About the NRAO Archive Access Tool
The AAT/PPI (Archive Access Tool/Pipeline Processing Interface) is designed to be a replacement for the NRAO's current archive tool (https://archive.nrao.edu) that gives astronomers the ability to utilize the NRAO's processing clusters to manipulate observation data using CASA: this preliminary release provides the capability to run EVLA and ALMA observations through their respective calibration pipelines, additional capabilities will be forthcoming.
Additional features include:
- Two interfaces, basic and advanced.
- Responsive interface that works on mobile devices.
- Natural language (text based) searches of the observation's title, abstract, source names, authors and more, e.g. search on 'nova'.
- The 'my data' feature: login, press a button and see a list of your observations.
- If you link your ALMA and NRAO accounts, you can use either to access your observations.
- For ALMA and VLA you can download your SDM as a measurement set and filter by scan intent.
Testing and Feedback
We'd like testers to focus on authentication and authorization: before we allow outside access to this tool we'd like a high degree of confidence we won't be exposing proprietary data through it: we have tested it as well as we could but feel it could benefit from broader testing.
Any request for data during the proprietary period requires authentication and authorization: you need to log in and be attached to the observation, this goes for both download and reprocessing requests.
Any re-processing request requires authentication (we want to keep anonymous users from tying up cluster resources), if the data is in the proprietary period it also requires authorization. ALMA re-processing requires the user have an ALMA account, VLA reprocessing requires the user have an NRAO account
Successful requests result in the files being staged for download and the URL for them given to the user: this URL can't be guessed by other users, it is the key to the files. To share the files with other users, give them the URL. The URL will be active for at least five days after the request, though we will have to adjust that in the future based on storage space and demand.
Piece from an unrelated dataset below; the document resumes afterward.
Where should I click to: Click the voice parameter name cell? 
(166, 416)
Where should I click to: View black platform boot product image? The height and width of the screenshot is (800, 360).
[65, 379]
- Users without special privileges should try to access sets they shouldn't be able to.
- Users should try to make sure they can access things they should be able to.
- Stale search indexes: the ALMA search index is re-built daily, so it should never be more than a day out of date: the VLA/VLBA/GBT search index is built less frequently and can be out of date by a week or more. We are working on it.
- Missing fields: the NRAO metadata database which we use to populate the search index spans four decades of observations, some of the observations have missing fields like array configuration or start and stop dates. We have no evidence of incorrect fields, just missing fields. There is no easy fix for the issue, we will have to extract each affected observation and update the database from the metadata in the files, we will start that after the software is released.
- Poor error feedback: there are many kinds of failures possible (observations that can't run through the calibration pipeline, observations that are missing some files, permissions errors writing files to user specified un-writable locations and so on), the AAT/PPI doesn't currently let the user know why something failed, and sometimes it won't let the user know it failed at all, requests never seem to complete. This is something we are actively working on.
- At this time only the calibration and flagging tables are downloadable after reprocessing, not the full calibrated measurement set.
- ALMA Cycle 0 and Cycle 1 observations are known to fail reprocessing, as are VLA observations before 2013, there is currently no feedback to the user that is the case. Users are advised to avoid reprocessing on these sets.
- GBT data delivery format: the SDFITS format for GBT data is not yet supported. GBT data can only be downloaded as a set of GBT-FITS files.
- The distributed applications that make up the AAT/PPI are fragile to database downtime, they don't recover well from it yet and have to be restarted to resume functioning: this is exacerbated by the fact that the system relies on several databases to work, not all of which are under the team's control. We are working to reduce the number of databases and to also make the system more robust.
Release Notes - 2.5.2 - 2017-05-04
- [SSA-3988] - Announcement banner / MOTD in the new archive
- [SSA-3991] - pre-populate download/reprocessing email address
- [SSA-3994] - filter by scan intent
- [SSA-3995] - front end touches
- [SSA-3998] - position input validation
Release Notes - 2.5.3 - 2017-05-12
- [SSA-4010] - Improve reliability of workflow-job signalling
- [SSA-4006] - problems under load/maui kills jobs
Release Notes - 2.5.4 - 2017-05-26
- [SSA-3878] - missing feature: NED/SIMBAD name resolution
- [SSA-3879] - missing feature: different formats for source position input
- [SSA-4003] - input position as HH:MM:SS.SSS